The Digital Operational Resilience Act (DORA), establishing the EU’s new regulatory framework for the management of digital risks in financial markets, entered into force in January 2023 and must be applied from 17 January 2025.

DORA aims to address increasing threats from cyberattacks1 and the rising dependence of the financial industry on digital technology2. It does so by creating a new holistic regulatory framework for digital and operational resilience, harmonising the EU’s current patchwork of financial regulations on information and communication technologies (ICT).

The scope of DORA is exceptionally broad. It covers banks, insurers and investment firms, but also payments, exchanges, market infrastructure, ratings agencies and other financial entities. In addition, it brings ICT Third Party Providers (ICT TPPs), such as cloud vendors, under the direct oversight of financial supervisors for the first time.

DORA will require many firms to make structural and strategic changes such as:

  • Assigning the ultimate responsibility and accountability for digital operational resilience to the management body
  • Defining strategies for digital operational resilience and for the use of multiple ICT Third Party Providers (ICT TPPs)
  • Creating enhanced and harmonised frameworks for ICT risk governance and digital resilience and for the management of ICT TPPs
  • Assigning the responsibility for managing and overseeing ICT risk to a control function in the 2nd Line of Defence

Changes like these will call for effective coordination between departments, making strong senior leadership and a supportive culture vital to ensure consistency across the organisation.

The detailed implications of DORA are becoming increasingly clear, with the first major policy package launched for public consultation on 19 June 2023. It comprises the following four draft regulatory technical standards (RTS) and one set of draft implementing technical standards (ITS):

  • A draft RTS on ICT risk management framework and a draft RTS on simplified ICT risk management framework
  • A draft RTS on criteria for the classification of ICT-related incidents
  • A draft ITS to establish the templates for the register of information
  • A draft RTS to specify the policy on ICT services supporting critical or important functions performed by ICT TPPs

This package was developed by the Joint Committee of the European Supervisory Authorities (EBA, EIOPA and ESMA – the ESAs).

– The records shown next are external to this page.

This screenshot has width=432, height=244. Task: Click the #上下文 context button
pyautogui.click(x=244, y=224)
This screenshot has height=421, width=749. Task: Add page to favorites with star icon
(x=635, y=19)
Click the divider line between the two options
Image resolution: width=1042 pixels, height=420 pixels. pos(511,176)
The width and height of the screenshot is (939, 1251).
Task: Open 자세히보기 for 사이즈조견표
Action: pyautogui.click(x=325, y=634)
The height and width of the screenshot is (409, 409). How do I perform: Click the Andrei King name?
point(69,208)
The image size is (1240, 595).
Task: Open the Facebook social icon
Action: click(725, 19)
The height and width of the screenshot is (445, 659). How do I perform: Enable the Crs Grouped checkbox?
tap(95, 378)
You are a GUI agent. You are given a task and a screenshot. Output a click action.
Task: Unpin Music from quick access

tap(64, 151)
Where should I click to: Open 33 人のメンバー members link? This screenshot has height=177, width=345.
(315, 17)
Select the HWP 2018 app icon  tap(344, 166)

It builds on existing European and international standards, which should give many financial entities a head start on implementation.

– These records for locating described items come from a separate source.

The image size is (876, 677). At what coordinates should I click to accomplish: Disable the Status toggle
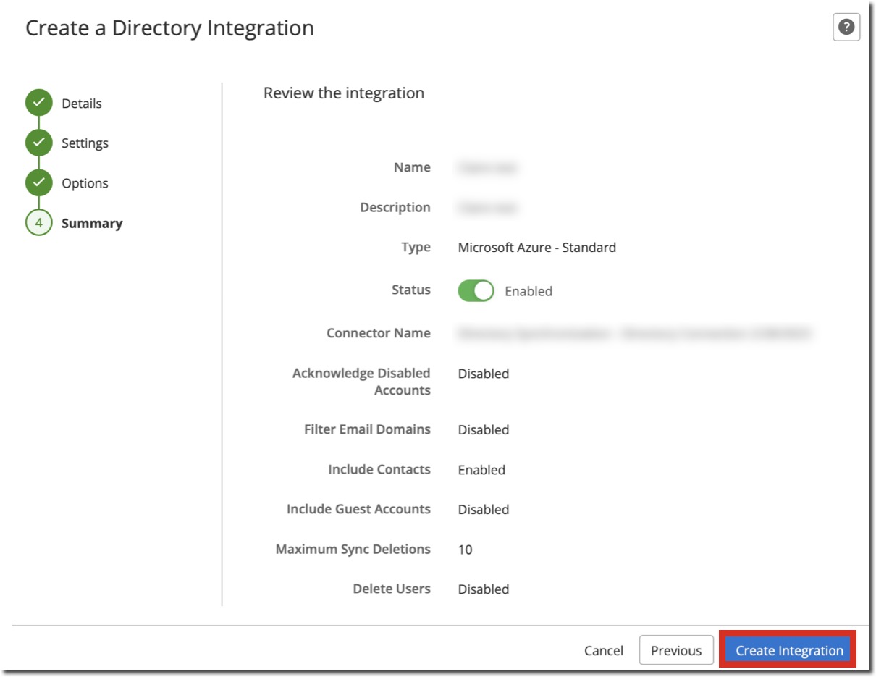[474, 290]
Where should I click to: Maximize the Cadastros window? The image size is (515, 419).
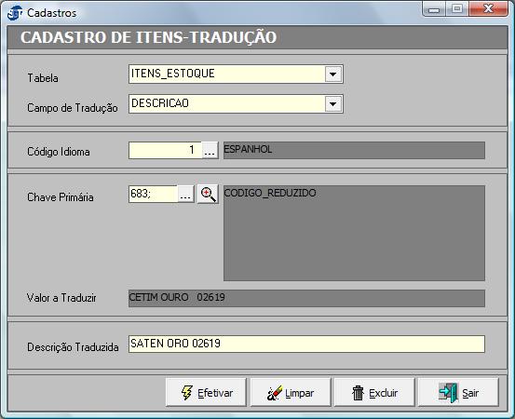(x=457, y=9)
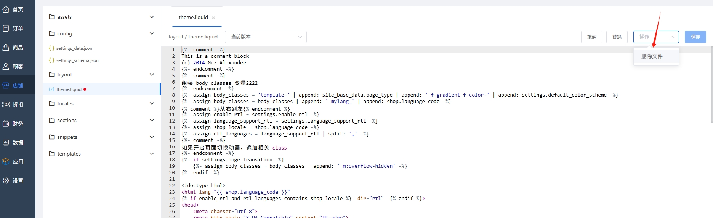Expand the assets folder chevron

[152, 17]
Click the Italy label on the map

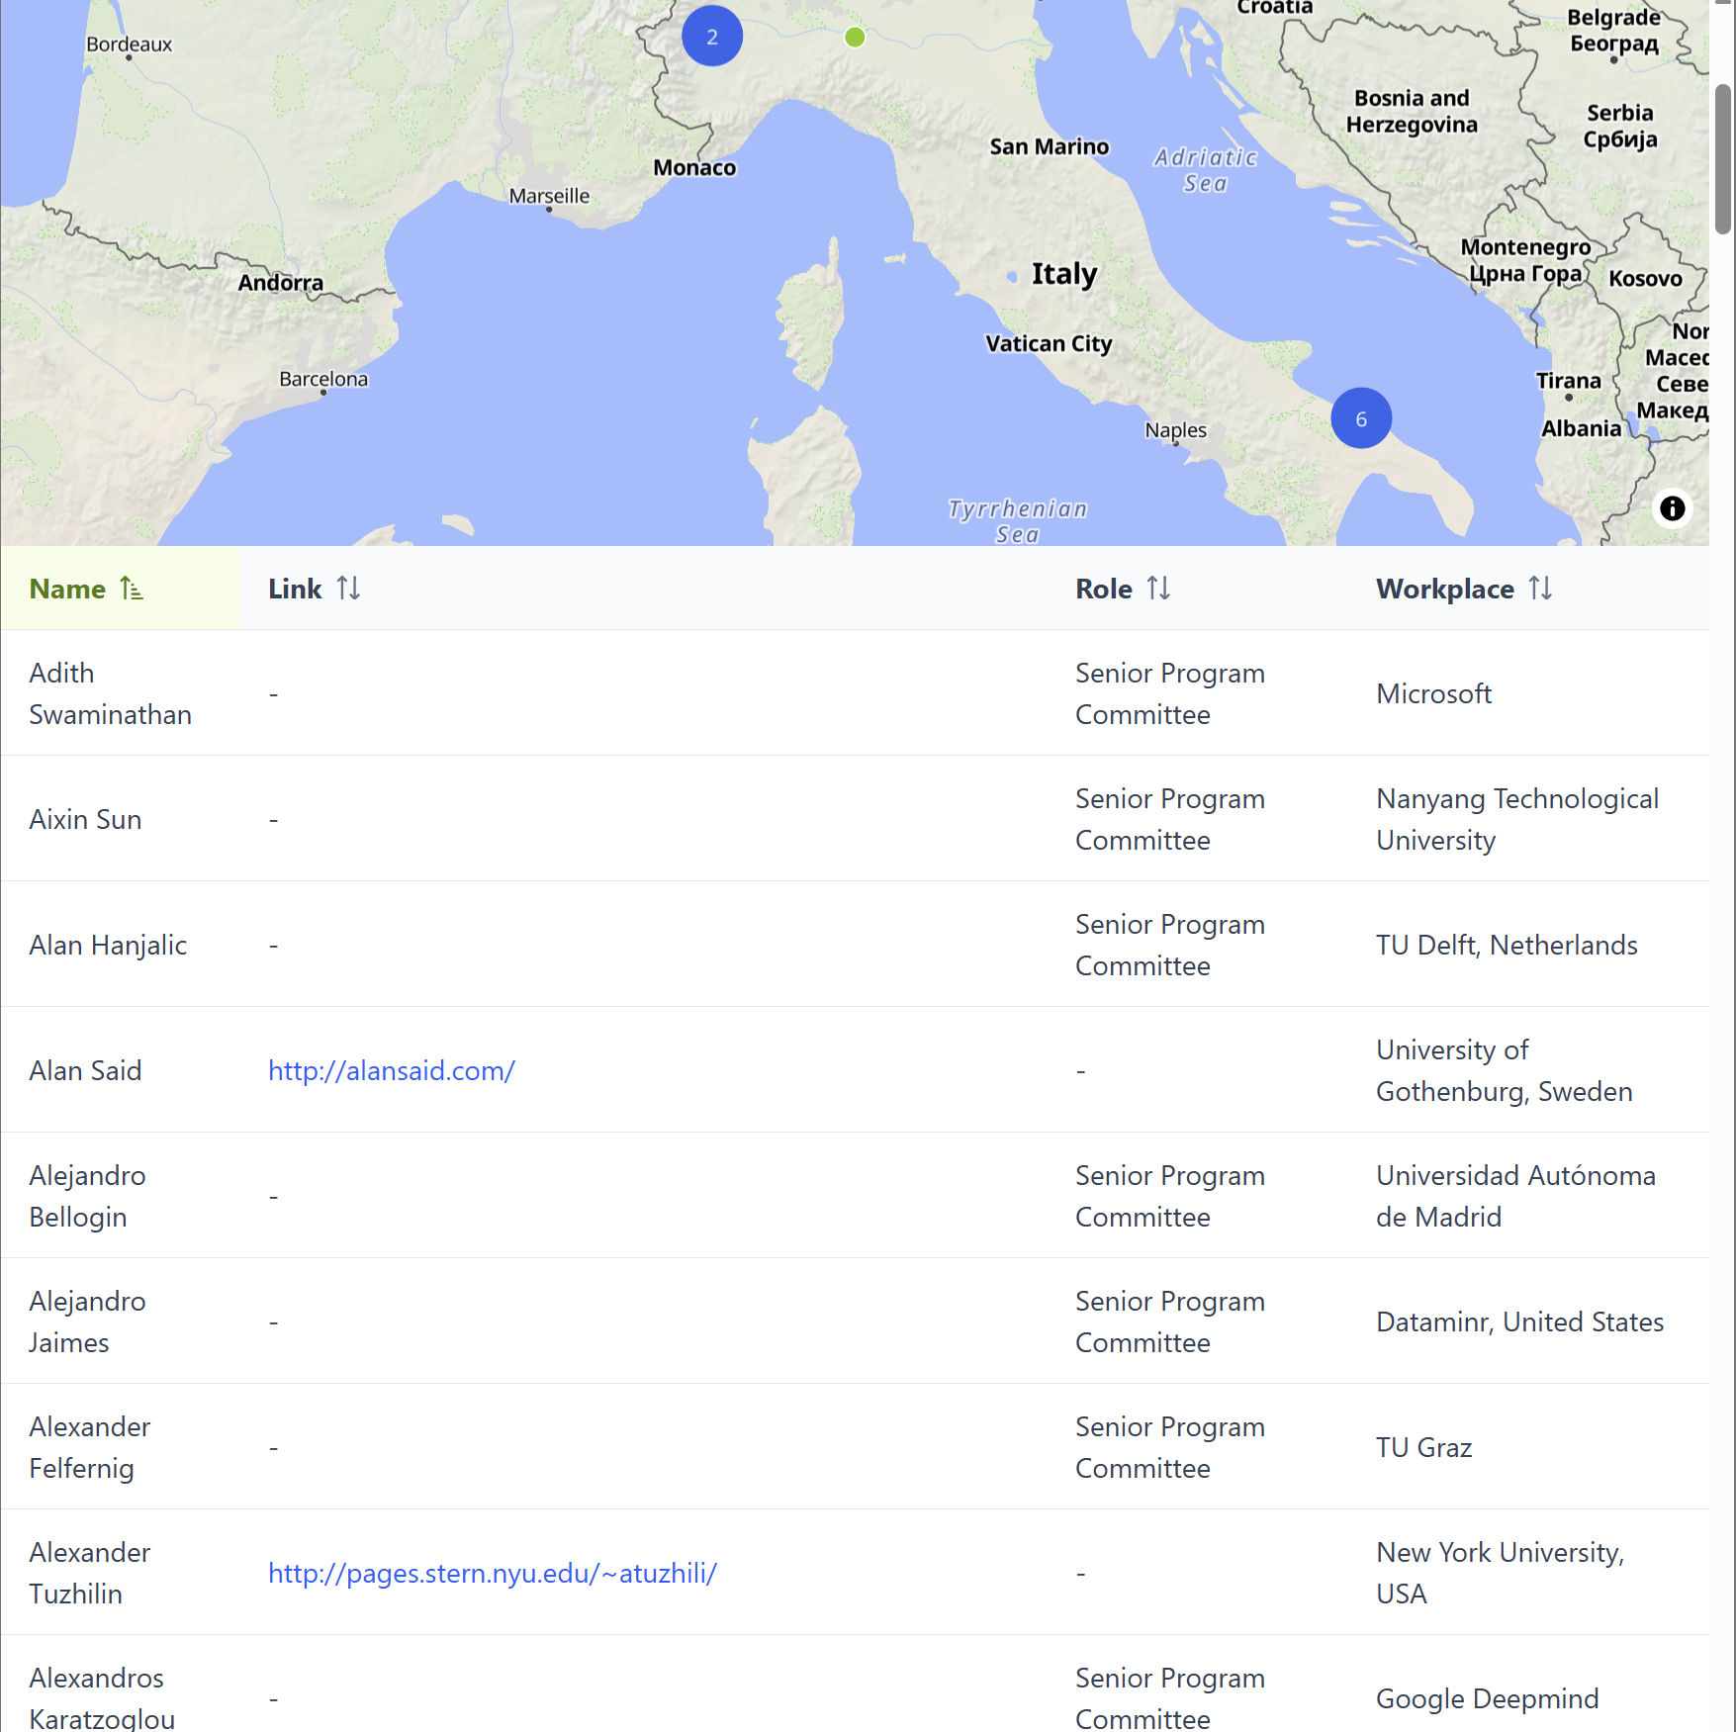point(1064,274)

These draft technical standards have implications on the following DORA pillars:

1. ICT risk management

The draft RTS add colour to some of the requirements already identified in the DORA Chapter II, Section II. Instead of defining a complete ICT risk management framework, it provides more detailed information on some aspects in the areas of protection, prevention, detection, and response than those covered in the existing ESAs Guidelines. This gives financial entities a good idea of the adaptations they will need to make to the current frameworks. Only smaller financial entities can benefit from a simplified ICT risk management framework.

2. ICT-related incident reporting

The draft RTS propose criteria for classifying ICT-related incidents as well as a classification approach and materiality thresholds for determining major ICT-related incidents and significant cyber threats. To aid comparability, the draft RTS aim to make DORA’s new requirements as consistent as possible with existing incident reporting frameworks such as those of the Network and Information Security Directive 2 (NIS2) and the Payment Services Directive 2 (PSD2). That should help financial institutions to minimize adaptations to their existing ICT-related incident reporting.

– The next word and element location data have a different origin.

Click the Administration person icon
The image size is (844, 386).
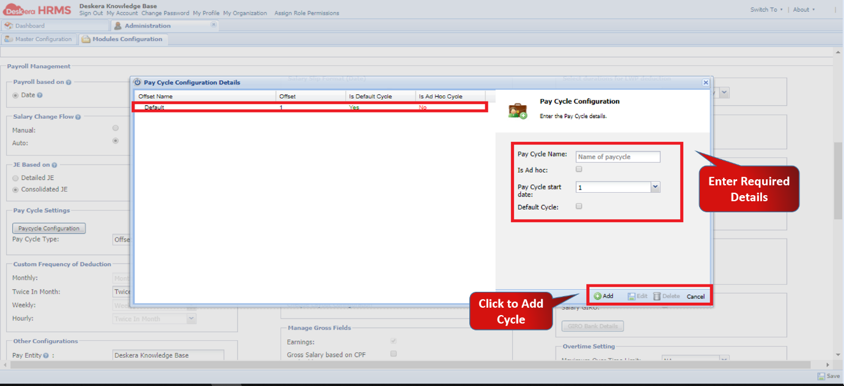pyautogui.click(x=118, y=26)
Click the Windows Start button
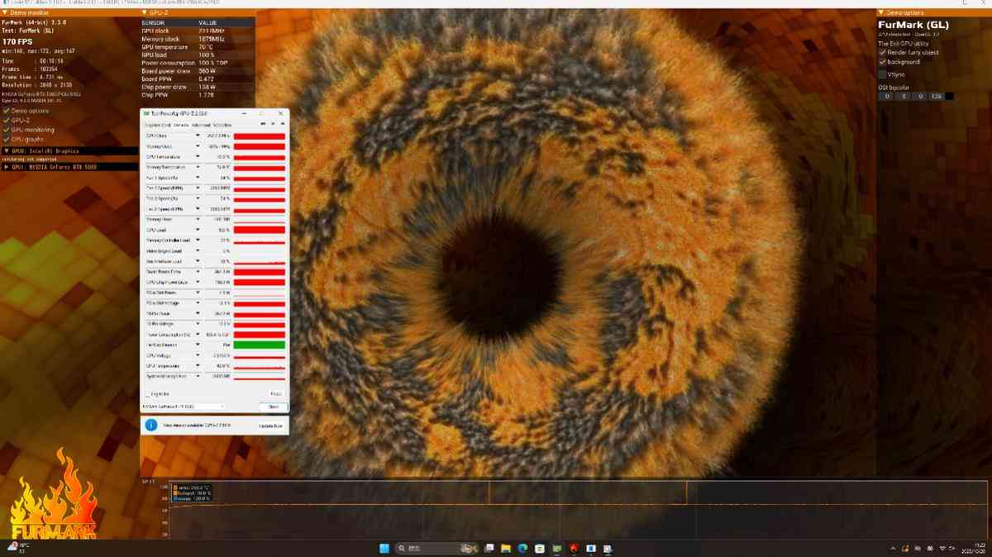This screenshot has width=992, height=557. pos(384,547)
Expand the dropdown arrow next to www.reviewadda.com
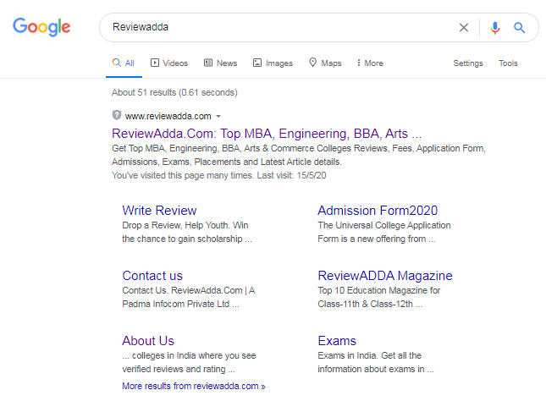This screenshot has height=401, width=546. point(218,116)
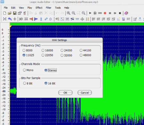
Task: Click the Zoom Out magnifier icon
Action: pos(74,13)
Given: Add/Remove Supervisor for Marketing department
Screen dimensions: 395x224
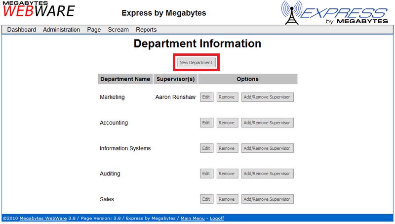Looking at the screenshot, I should [267, 97].
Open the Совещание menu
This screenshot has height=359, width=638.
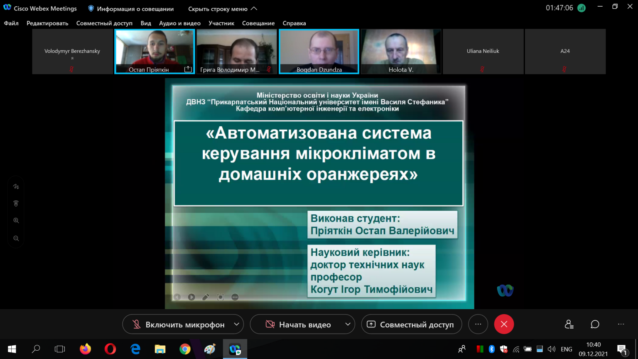[x=258, y=23]
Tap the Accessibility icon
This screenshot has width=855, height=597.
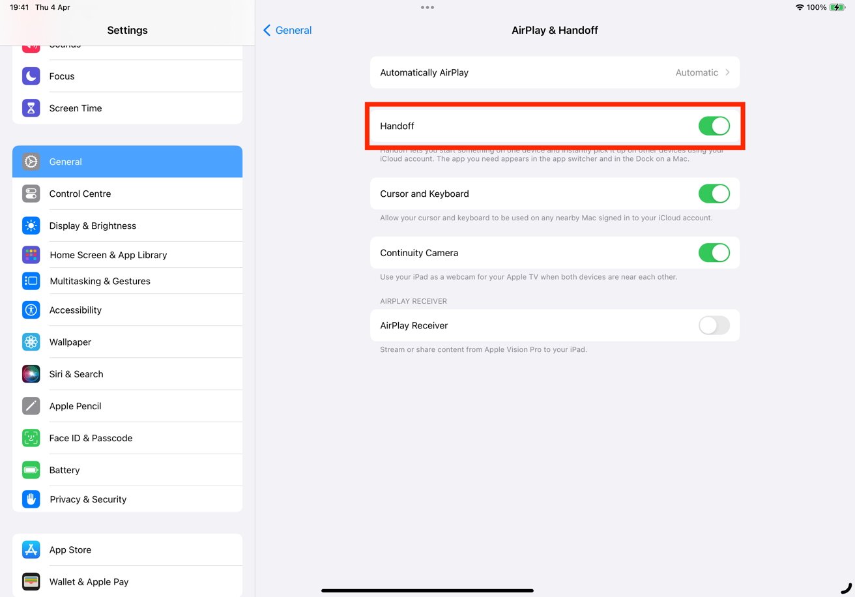[x=31, y=310]
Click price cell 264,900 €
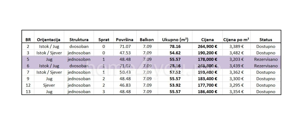This screenshot has width=306, height=133. tap(207, 47)
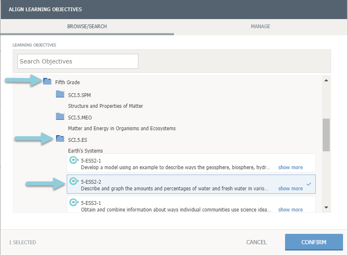Image resolution: width=348 pixels, height=255 pixels.
Task: Collapse the SCI.5.ES folder icon
Action: click(60, 139)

3. ICT third party risk management

The draft ITS establish templates for the register of information, covering all contractual arrangements with ICT TPPs at individual, consolidated and sub-consolidated levels. Compared to the outsourcing guidelines from the ESA's, extended information requirements are required. This is likely to lead to some effort on the part of banks and other financial entities.

The draft RTS specify the content of the policy regarding the life cycle management of third-party arrangements for the use ICT services supporting critical or important functions. It was developed with an eye to existing outsourcing guidelines from the ESA's. This should help financial institutions that have already implemented existing guidelines to make the required changes.

What now?

DORA will make digital resilience a board-level priority. Senior executives need to respond with strong leadership and a strategic approach to digital resilience. True, the new rules follow a risk-based approach and will be applied proportionately. However, only the smallest firms will benefit from formal reductions in scope.

Firms should act now to begin analysing the necessary changes to their risk management activities.

Key priorities are likely to include:

  • Adapting implementation plans that take the recently published policy package – and other upcoming technical standards – into account.
  • Ensuring that ICT risk management framework fulfills requirements regarding policies, procedures, protocols and tools.
  • Verifying that the incident reporting processes meet the required classification approach and materiality thresholds.
  • Identifying responsibilities and reporting processes and set up appropriate data quality controls to meet the requirements of the register of information.
  • Verifying whether a policy for managing contractual arrangements with ICT TPPs that support critical or important functions is in place, and whether it covers all phases of the life cycle.

Banks should also respond to the public consultation on the RTS and ITS (open until 11 September 2023), for example by commenting on the simplicity, clarity and proportionality of requirements. DORA represents a major change to European financial regulation; active engagement is critical.